__EXTRACT__.
•••

The paper I’m looking at today follows up on this result. Implicit error-based learning is thought to be the province of the cerebellum, the primitive, walnut-shaped bit at the back of the brain. The researchers hit upon the idea that if the cerebellum is important for implicit learning, then perhaps patients with cerebellar impairments would actually find it easier to perform the task relative to healthy control participants. To test this, they told both sets of participants to use an explicit strategy in a visuomotor rotation task, just like in the previous study, and measured their ‘drift’ from the ideal reaching movement.

Below you can see the results (Figure 2A in the paper):

Target error across movements

Open circles are all control participants, whereas filled circles are all patients. The black circles at the start show baseline performance – both groups performed pretty well and similarly. Red circles show the first couple of movements after the rotation was applied, and before participants were told to use the strategy. You can see that the participants are reaching completely the wrong way. The blue section shows reaching while using the strategy. Here’s the nice bit: the cerebellar patients are doing better than the controls, as their error is closer to zero, whereas the controls are steadily drifting away from the intended target. Magenta shows when the participants are asked to stop using the strategy and the final cyan markers show the ‘washout’ phase as both groups get back to baseline without an imposed rotation – though the patients manage much more quickly than the controls.

•••

__INFORMATION SUPPLIED__.
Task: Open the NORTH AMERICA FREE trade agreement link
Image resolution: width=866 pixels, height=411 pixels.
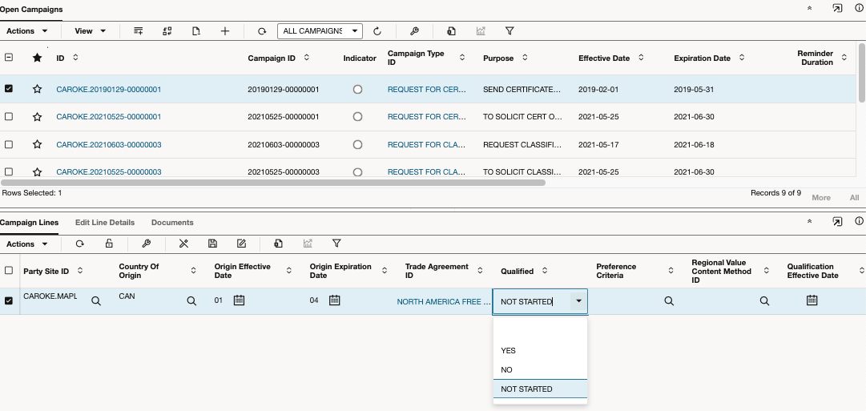Action: (x=444, y=301)

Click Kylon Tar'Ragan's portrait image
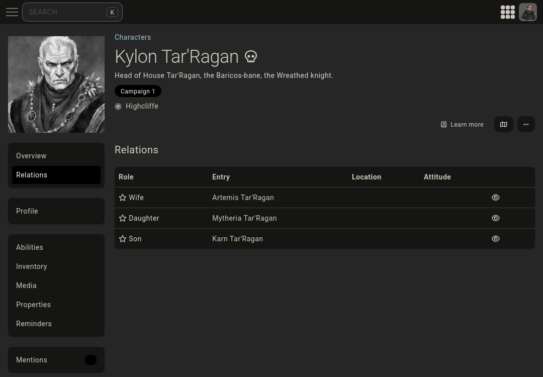(x=56, y=84)
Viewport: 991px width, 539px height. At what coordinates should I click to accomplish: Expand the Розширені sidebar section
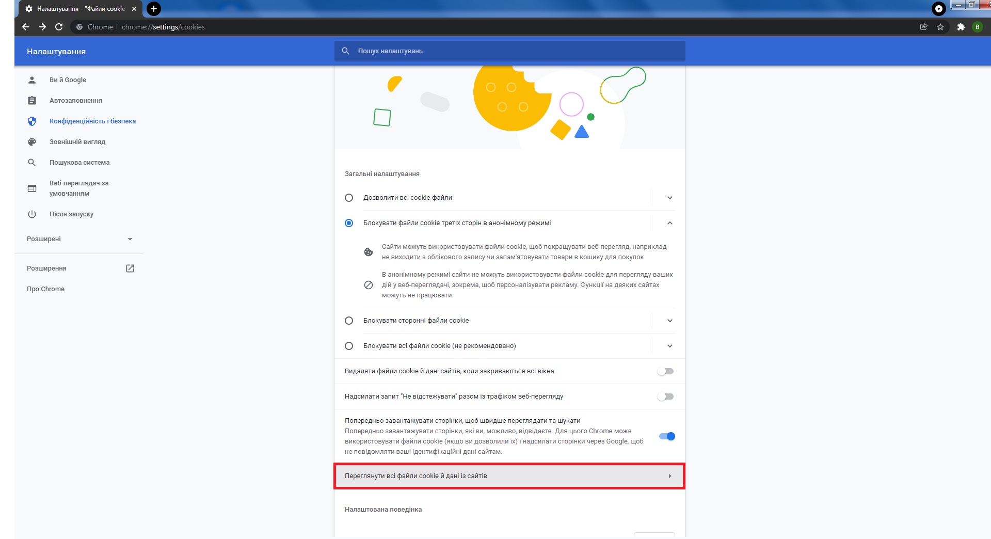tap(79, 239)
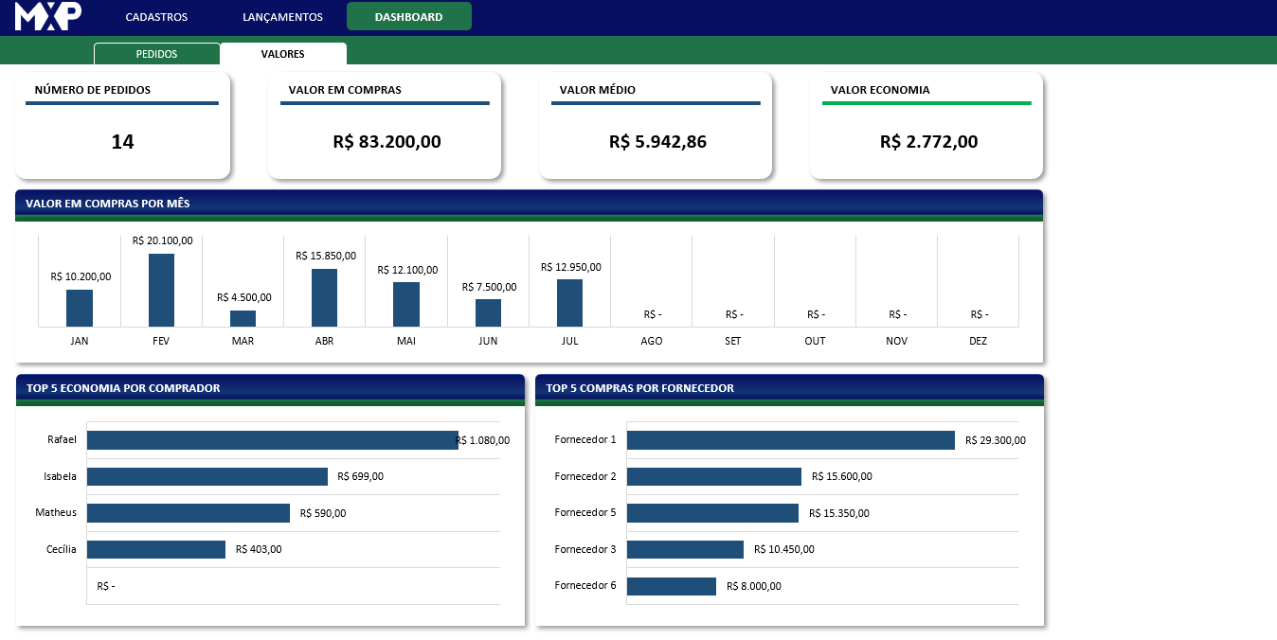The image size is (1277, 640).
Task: Click the Valor Médio card value
Action: (657, 142)
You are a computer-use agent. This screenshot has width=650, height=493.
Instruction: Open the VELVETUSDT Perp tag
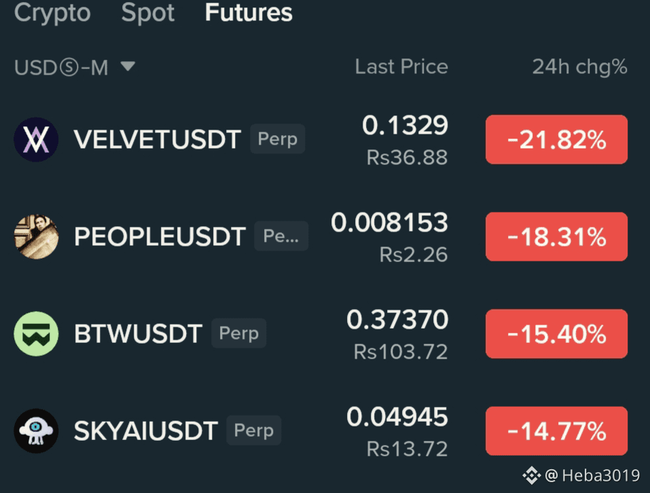(277, 139)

•••

__WHAT YOU HAVE TO DO__. Return the passage on cerebellar patients verbatim, starting at "The paper I’m" and ending at "ideal reaching movement.".

__RESULT OF THE EXERCISE__.
The paper I’m looking at today follows up on this result. Implicit error-based learning is thought to be the province of the cerebellum, the primitive, walnut-shaped bit at the back of the brain. The researchers hit upon the idea that if the cerebellum is important for implicit learning, then perhaps patients with cerebellar impairments would actually find it easier to perform the task relative to healthy control participants. To test this, they told both sets of participants to use an explicit strategy in a visuomotor rotation task, just like in the previous study, and measured their ‘drift’ from the ideal reaching movement.